Pasé junto a ella y me metí en el baño para librarme del contenido del orinal.

Mamá permaneció bajo el dintel de la puerta abierta del baño.

—Supongo que Tansy te ha dejado comportarte como una cerda.

Enjuagué el orinal en la pila y luego hice lo mismo con mi boca tras apropiarme del Listerine de mi madre.

—¿Quieres que te dé un masaje en los pies, mamá?

—Voy a darme un baño, Calley. Puedes esperarme en la cama. Ve a por el pijama mientras tanto.

Era más de lo que podía esperar.

Hacía cuatro días al menos desde que los pijamas habían pasado por la lavadora del hotel Pontchartrain. Los tiré al suelo junto al vestido gris, las bragas y los calcetines. Tenía unas bragas limpias, así que me las puse y caminé de vuelta a la habitación de mamá.

—Los pijamas están sucios —le expliqué cuando me dejó entrar.

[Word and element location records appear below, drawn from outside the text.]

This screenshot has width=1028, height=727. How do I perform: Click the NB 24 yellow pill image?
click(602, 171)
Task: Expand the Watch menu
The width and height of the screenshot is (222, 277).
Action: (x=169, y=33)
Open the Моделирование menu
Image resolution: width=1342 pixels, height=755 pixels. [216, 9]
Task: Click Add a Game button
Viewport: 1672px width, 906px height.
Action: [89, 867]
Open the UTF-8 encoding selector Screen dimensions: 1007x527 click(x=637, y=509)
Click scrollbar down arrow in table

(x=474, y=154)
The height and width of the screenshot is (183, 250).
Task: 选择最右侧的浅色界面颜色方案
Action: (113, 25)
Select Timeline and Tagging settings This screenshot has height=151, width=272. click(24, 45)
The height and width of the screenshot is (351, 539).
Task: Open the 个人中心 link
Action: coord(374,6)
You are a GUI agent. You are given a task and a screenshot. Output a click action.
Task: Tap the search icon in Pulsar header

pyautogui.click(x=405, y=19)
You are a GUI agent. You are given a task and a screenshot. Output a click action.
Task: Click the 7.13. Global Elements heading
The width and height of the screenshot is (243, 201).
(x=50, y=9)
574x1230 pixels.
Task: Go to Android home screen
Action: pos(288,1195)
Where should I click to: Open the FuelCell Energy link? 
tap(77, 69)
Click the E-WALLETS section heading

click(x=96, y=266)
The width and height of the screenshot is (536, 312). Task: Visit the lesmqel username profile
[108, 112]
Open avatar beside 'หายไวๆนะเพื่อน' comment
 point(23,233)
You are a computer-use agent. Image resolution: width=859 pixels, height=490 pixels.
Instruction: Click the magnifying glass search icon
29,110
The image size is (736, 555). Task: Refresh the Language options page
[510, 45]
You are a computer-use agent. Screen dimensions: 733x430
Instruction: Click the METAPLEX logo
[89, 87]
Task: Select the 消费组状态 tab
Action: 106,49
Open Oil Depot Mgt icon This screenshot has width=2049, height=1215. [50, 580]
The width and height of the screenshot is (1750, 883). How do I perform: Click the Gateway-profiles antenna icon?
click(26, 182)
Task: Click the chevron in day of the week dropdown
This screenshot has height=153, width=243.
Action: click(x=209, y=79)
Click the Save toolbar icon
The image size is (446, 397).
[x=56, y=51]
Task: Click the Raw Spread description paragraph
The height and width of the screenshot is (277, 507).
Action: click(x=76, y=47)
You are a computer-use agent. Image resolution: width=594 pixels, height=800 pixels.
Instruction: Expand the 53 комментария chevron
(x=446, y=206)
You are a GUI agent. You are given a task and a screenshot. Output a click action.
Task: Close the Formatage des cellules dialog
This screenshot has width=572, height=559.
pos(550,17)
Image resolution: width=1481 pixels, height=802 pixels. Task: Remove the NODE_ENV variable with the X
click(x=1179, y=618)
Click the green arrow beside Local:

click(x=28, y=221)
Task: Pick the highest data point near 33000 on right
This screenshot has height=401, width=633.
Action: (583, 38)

Lanzó un largo suspiro desconsolado y revolvió el armario hasta encontrar una camiseta de papá. Era de algodón, y estaba un poco dada de sí debido al uso y a los muchos lavados. Al ponérmela parecía más un camisón que me viniera grande, pero al menos estaba limpia. Estaba más que limpia. De pronto tuve la sensación de que papá me envolvía con sus brazos.

—No te pongas esas bragas en la cama —me advirtió mamá, como si yo no supiera que llevar puestas las bragas de noche era algo que no debía hacerse.

Me quité las bragas, las recogí y las doblé como solía encontrarlas en el cajón de casa: con los extremos plegaditos, como si fueran un sobre.

Ya entre las sábanas de mamá me abracé a la almohada. A medida que la camiseta de papá me hacía entrar en calor, me di cuenta de que había dejado de temblar de frío. Me encontraba mejor del estómago. Quizá por ello pensé en Ida Mae Oakes. Concebí la esperanza de que quizá iría a visitarme, aunque sólo fuera para darme el pésame. Quizá acudiría directamente a Ramparts, llamaría a la puerta de la cocina y Tansy le ofrecería un refrigerio, a pesar de lo cual insistiría en que debía verme antes. O puede que fuera al funeral o al velatorio.

Mamá tuvo que despertarme al llegar a la cama. Y empezamos un nuevo ritual.

Mamá había ordenado a Leonard encerrar el baúl del rescate dentro de un antiguo baúl de cedro aún mayor, situado al pie de la cama. Me tiró del cuello, de la llave que llevaba atada a la cuerda de seda roja. Aquella primera noche en casa de Mamadee, cuando me despertó de nuevo, abrió el baúl de cedro y comprobó el otro baúl. Mamá no permitía que me quitara la llave del cuello. Así que tuve que arrodillarme frente a ambos baúles para introducir la llave en las cerraduras. Fue como arrodillarse junto a la cama, y tuve la sensación de que debía pronunciar la oración.

Aquella noche soñé por primera vez que encontraba el baúl y lo abría. A veces, en sueños, incluso a estas alturas, encuentro el dinero del rescate. A veces encuentro a papá, vivo, doblado sobre sí como si nada, como un muñeco sorpresa, dispuesto a incorporarse y sorprenderme. Y a veces encuentro lo que cabría esperar que encontrase en sueños: la pesadilla, la sangrienta, escabrosa y desapacible pesadilla.